Who does not like brownies?
Well I actually don’t. But put down your pitchforks, there’s a simple explanation. I can’t bake brownies. Mine always, without fail, turn out unbelievably dry and far too dense for human consumption. At least, my own consumption. Much like the humble lasagna, which I too have failed to master, I felt like I was doomed to roam the Earth, ever cursed to produce nothing more than rock hard, inedible brownies. That was until I came across a simple recipe for easy mug brownies that someone had posted on Facebook. Who? I can not remember, but thank you, whoever you are.
I mean, sure I questioned the validity and reliability of such a thing. Easy mug brownies? Really? Plus the image accompanying said post hardly looked appealing. But since I have been confined to a non air-conditioned home these last few, unbearably hot days, I thought I’d give this recipe for easy mug brownies a go. I mean what else did I have to lose? Sanity? Already long gone by this point.
I did tweak my mug brownie here and there. Originally the recipe called for olive oil but I find it to be too overpowering in cakes, so I opted for sunflower oil instead. Feel free to improvise if you don’t have either on hand, like with canola oil or even olive oil if you fancy.

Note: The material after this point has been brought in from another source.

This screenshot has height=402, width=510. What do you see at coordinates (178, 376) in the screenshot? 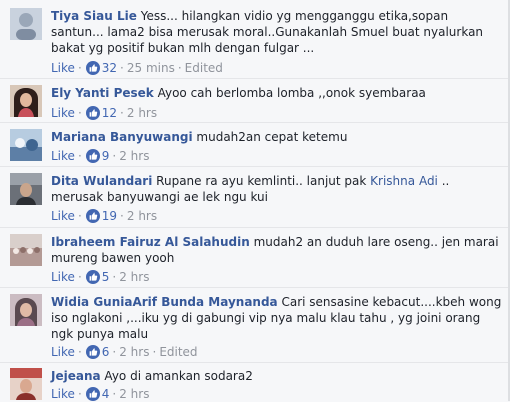
I see `comment-text: Ayo di amankan sodara2` at bounding box center [178, 376].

Surprisingly, my little and ever so easy mug brownie turned out deliciously well. It was actually moist but a little bland on its own, however paired with the luxury of some refreshing and organic vanilla ice cream it’s even more delectable. Truly idiot proof and effortless. Try it for yourselves and let me know how you go.
1/4 cup caster sugar
1/4 cup plain flour
2 tbs cocoa
2 tbs sunflower oil
3 tbs water
Combine all the dry ingredients into a mug and mix well.
Add the oil and water and stir until combined and has a smooth but thick consistency.